### Activity A
In two sentences, summarize the forum thread about homemade dice pins.
### Activity B
Pick up the forum thread about homemade dice pins from where it stops.

### Selected excerpt
That's why the roofing guys left them all over my yard!


----------



## Outsider (Aug 16, 2011)

Chasing60X said:


> Like the dice pins was looking at those on amazon as well


You can make them yourself. My buddy bought those dice pins and told me not to buy them but make them myself. He said it looks like the guy just drilled a hole a glued a nail in it.


----------



## Jfull (Sep 16, 2019)

I love the dice ones. Definitely going to make some.


----------



## Brycer (Mar 15, 2013)

I love these DIY, idea, picture threads!


----------



## naterb (Apr 7, 2014)

Gaspert said:


> Great Idea. If only I hit the target consistently and didn't fear breaking an arrow on one of these.


All these metal ones make me nervous. Especially since I have little foam circles on my carpet target so if I hit center, its metal. 

Thinking about trying to steam and bend some bamboo skewers

Sent from my SM-G950U using Tapatalk


----------



## LukesDad08 (Jun 20, 2021)

these will work amazing


----------



## ScottMik (May 8, 2016)

### Data
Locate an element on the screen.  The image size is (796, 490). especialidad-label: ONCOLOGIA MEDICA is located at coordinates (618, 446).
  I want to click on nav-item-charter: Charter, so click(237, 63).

### Answer space A
One poster says you can make dice pins yourself, since a friend who bought them said they look like a drilled hole with a nail glued in, and another poster plans to make some. Others share worries about breaking an arrow on metal ones, and one poster considers steaming and bending bamboo skewers instead.

### Answer space B
Outsider said:


> When I attended indoor nationals in Louisville for the first time ever I struggled with those target nails. I even cut my hand trying to smash one in. There was a guy shooting with me who had a set of some kind of aluminum pins. Was at homedepot today and walked by cabinet knobs section and come up with this. A lot of choices in that section with target pins.


Good idea


----------



## kallt_kaffe (Apr 2, 2021)

naterb said:


> All these metal ones make me nervous. Especially since I have little foam circles on my carpet target so if I hit center, its metal.
> 
> Thinking about trying to steam and bend some bamboo skewers


I use 3D-printed target pins. Works great and doesn't destroy your arrows.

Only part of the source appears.